* **Requirements**
Can you reproduce the lines between the one holding "coordinates (428, 2466)." and the one holding "What do you see at coordinates (265, 1146)", inclusive, with "in the screenshot" replaced by "on the page" and everything else left unchanged?

--------------------------------

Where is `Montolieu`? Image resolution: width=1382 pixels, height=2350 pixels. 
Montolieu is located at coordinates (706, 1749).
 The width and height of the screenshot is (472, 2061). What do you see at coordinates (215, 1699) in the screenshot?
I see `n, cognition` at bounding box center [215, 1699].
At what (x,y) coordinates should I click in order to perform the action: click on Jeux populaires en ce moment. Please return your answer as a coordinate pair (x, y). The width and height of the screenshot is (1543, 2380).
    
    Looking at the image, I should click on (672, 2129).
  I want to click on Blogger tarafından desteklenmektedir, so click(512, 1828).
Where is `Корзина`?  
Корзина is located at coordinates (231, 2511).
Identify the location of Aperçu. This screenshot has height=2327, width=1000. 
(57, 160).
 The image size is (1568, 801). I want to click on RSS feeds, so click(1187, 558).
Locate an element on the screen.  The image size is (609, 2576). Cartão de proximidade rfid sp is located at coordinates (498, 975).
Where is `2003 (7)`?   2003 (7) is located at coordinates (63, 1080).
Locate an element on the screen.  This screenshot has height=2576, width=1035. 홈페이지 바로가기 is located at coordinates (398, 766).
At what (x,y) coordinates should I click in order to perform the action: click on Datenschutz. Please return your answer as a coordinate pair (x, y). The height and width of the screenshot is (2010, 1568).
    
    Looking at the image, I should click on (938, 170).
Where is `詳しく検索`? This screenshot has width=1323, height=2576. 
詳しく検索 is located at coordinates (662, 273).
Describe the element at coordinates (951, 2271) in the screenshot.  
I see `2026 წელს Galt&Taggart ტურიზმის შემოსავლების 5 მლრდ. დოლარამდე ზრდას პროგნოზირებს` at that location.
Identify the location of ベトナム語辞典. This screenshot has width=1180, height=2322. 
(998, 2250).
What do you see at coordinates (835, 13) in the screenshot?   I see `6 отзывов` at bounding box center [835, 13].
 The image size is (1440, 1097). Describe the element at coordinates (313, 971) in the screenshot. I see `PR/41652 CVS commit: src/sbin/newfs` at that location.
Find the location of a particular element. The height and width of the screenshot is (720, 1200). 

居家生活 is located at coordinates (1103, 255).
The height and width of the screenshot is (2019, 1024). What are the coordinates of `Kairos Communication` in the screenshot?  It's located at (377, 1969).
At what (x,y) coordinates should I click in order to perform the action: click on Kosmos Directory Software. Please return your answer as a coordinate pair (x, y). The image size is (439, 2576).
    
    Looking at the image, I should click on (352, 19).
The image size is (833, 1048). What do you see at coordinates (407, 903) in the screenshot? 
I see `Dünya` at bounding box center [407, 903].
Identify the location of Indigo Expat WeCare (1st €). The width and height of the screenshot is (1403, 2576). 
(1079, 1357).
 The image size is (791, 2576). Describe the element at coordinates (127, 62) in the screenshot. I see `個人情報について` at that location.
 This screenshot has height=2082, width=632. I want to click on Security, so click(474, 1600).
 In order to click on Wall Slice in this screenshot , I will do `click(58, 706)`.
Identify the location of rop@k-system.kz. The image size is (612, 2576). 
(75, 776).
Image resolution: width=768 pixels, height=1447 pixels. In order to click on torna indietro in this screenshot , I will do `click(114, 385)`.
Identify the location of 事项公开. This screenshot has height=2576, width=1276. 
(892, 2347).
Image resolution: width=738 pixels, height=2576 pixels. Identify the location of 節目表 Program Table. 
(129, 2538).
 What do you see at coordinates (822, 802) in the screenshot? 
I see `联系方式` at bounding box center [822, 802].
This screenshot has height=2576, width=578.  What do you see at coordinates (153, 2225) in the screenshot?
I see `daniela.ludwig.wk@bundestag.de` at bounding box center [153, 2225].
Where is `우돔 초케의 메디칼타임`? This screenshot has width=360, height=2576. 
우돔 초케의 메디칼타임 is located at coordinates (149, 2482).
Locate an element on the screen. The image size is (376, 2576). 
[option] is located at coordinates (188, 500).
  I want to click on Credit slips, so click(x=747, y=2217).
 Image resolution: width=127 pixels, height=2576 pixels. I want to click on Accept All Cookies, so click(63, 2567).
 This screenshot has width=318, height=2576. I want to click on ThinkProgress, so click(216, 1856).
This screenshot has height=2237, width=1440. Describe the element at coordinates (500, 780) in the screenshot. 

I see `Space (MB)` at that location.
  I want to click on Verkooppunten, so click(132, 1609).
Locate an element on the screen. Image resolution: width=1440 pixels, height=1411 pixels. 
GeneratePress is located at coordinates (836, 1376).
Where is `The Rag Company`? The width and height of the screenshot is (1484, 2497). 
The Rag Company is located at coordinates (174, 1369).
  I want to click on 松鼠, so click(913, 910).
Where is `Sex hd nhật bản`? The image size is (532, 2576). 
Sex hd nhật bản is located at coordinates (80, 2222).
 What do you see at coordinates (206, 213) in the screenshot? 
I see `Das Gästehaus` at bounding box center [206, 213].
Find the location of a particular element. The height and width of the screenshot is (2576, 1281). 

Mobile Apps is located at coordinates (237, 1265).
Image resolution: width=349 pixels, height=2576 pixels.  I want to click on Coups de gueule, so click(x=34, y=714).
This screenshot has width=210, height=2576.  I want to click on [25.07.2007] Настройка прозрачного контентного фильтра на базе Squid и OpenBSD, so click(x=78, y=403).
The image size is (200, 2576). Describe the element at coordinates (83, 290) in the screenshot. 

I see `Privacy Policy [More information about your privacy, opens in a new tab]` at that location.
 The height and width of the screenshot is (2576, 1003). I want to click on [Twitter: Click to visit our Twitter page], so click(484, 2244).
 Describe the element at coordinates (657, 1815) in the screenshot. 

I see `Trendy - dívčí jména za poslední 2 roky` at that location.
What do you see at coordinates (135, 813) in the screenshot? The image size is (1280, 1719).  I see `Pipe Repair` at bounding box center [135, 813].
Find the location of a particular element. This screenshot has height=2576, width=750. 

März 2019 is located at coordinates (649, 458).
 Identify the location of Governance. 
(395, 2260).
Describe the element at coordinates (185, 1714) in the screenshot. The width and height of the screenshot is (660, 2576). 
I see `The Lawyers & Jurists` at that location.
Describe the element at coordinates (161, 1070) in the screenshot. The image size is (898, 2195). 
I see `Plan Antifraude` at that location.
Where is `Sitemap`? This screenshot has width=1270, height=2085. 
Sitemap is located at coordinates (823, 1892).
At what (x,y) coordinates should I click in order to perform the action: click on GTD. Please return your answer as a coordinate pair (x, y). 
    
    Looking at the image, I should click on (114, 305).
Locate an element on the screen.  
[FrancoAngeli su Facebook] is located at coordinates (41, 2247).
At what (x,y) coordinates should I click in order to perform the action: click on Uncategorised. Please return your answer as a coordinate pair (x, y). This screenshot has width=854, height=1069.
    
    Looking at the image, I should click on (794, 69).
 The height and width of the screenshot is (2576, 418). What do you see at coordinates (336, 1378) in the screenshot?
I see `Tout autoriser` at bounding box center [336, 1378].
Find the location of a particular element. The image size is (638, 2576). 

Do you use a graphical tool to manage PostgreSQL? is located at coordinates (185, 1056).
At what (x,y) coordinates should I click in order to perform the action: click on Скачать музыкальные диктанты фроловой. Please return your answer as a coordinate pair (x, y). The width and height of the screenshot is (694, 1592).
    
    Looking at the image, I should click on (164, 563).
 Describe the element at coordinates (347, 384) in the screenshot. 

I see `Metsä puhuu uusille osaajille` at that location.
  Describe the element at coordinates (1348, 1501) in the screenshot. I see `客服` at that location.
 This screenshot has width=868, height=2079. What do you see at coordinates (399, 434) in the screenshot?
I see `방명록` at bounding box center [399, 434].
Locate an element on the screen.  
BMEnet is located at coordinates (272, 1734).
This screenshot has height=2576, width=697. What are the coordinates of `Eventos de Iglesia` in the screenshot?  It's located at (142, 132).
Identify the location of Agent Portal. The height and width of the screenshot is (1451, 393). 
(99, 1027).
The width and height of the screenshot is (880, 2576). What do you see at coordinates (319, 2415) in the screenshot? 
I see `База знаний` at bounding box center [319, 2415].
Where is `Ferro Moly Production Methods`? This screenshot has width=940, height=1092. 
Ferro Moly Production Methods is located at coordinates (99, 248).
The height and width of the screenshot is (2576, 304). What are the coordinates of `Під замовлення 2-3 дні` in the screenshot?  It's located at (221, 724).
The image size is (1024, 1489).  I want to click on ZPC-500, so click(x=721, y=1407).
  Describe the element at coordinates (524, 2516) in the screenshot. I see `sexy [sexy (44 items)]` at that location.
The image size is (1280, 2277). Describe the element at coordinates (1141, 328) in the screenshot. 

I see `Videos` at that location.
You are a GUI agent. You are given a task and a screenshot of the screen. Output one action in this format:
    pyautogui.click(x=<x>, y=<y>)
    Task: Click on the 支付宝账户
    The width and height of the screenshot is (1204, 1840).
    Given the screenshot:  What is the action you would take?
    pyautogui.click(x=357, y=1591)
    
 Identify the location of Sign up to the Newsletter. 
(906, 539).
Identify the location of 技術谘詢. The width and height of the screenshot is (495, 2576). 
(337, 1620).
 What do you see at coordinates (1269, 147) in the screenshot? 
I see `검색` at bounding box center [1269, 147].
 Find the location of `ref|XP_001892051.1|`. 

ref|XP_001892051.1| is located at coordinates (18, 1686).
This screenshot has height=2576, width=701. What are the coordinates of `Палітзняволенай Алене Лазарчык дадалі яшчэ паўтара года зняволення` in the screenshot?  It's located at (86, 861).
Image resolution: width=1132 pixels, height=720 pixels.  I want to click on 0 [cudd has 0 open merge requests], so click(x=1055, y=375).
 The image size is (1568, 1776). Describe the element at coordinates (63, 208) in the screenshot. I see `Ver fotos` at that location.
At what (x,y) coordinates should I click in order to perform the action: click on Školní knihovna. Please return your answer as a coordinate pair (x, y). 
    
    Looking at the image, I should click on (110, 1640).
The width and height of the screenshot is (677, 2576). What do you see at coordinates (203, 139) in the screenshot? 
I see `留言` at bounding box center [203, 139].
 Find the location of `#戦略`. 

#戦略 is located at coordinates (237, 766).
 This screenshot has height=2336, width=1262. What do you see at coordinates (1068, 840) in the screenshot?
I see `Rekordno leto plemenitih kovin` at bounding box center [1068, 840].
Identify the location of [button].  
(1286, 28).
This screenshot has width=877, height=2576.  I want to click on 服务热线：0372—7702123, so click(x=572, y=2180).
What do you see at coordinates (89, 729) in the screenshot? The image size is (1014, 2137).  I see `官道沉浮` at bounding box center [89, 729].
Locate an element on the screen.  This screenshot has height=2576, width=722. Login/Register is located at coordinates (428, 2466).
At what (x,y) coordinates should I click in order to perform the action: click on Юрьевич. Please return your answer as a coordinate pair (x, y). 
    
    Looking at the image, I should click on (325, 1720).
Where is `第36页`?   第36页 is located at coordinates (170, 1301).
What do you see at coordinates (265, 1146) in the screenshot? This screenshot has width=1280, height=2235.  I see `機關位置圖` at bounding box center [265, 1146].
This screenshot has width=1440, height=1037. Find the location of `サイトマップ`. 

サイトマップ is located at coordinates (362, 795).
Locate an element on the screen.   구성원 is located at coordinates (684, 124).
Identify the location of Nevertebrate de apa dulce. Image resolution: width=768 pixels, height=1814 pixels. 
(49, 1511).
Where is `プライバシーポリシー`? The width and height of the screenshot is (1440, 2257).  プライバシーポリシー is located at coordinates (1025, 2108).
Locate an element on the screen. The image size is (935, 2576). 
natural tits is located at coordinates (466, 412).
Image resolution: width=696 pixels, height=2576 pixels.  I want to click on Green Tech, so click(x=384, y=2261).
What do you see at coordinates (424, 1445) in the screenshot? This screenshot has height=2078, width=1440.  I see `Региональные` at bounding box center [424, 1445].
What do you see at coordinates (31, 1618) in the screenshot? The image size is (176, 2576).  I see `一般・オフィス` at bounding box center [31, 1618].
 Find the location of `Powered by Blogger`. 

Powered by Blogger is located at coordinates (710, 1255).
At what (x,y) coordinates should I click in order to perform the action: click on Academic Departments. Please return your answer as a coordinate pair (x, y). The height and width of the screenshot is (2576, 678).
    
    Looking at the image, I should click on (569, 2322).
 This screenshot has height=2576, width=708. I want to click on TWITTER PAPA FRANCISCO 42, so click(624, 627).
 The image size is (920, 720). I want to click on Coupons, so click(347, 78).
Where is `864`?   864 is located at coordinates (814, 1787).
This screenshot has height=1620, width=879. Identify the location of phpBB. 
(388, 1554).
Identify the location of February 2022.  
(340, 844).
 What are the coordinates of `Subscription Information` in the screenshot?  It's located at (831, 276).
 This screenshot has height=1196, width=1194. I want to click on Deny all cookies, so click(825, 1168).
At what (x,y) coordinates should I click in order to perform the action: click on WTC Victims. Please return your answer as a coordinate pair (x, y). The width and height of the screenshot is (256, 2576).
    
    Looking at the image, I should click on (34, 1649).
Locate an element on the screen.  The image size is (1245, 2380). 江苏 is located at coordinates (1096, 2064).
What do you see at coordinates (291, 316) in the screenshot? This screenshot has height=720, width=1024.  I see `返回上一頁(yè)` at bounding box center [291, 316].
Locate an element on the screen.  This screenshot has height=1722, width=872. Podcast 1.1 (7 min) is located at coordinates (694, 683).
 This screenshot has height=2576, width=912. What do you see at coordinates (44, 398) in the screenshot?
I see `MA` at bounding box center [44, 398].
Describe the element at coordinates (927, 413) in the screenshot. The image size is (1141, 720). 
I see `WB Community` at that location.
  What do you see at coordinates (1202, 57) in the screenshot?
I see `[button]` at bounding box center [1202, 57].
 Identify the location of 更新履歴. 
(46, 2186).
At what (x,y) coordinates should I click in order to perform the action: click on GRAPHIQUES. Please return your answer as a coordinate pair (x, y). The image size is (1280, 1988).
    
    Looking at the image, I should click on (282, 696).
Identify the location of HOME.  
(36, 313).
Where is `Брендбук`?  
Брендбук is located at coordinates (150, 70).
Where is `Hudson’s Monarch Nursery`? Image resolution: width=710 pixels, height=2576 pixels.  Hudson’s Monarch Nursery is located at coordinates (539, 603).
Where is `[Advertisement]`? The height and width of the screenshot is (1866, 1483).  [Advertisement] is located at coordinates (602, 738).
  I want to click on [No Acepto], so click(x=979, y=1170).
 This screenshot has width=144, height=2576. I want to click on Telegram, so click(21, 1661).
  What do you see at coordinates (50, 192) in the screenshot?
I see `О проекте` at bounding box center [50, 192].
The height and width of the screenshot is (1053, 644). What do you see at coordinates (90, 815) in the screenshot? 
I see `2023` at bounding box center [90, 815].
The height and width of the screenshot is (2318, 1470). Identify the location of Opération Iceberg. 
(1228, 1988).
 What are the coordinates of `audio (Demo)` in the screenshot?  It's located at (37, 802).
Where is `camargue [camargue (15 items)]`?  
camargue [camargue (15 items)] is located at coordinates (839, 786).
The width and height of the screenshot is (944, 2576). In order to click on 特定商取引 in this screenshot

--------------------------------

* **Solution to this exercise**
Locate an element on the screen.  This screenshot has height=2576, width=722. Login/Register is located at coordinates (428, 2466).
At what (x,y) coordinates should I click in order to perform the action: click on Юрьевич. Please return your answer as a coordinate pair (x, y). 
    
    Looking at the image, I should click on (325, 1720).
Where is `第36页`?   第36页 is located at coordinates (170, 1301).
What do you see at coordinates (265, 1146) on the page? This screenshot has width=1280, height=2235.  I see `機關位置圖` at bounding box center [265, 1146].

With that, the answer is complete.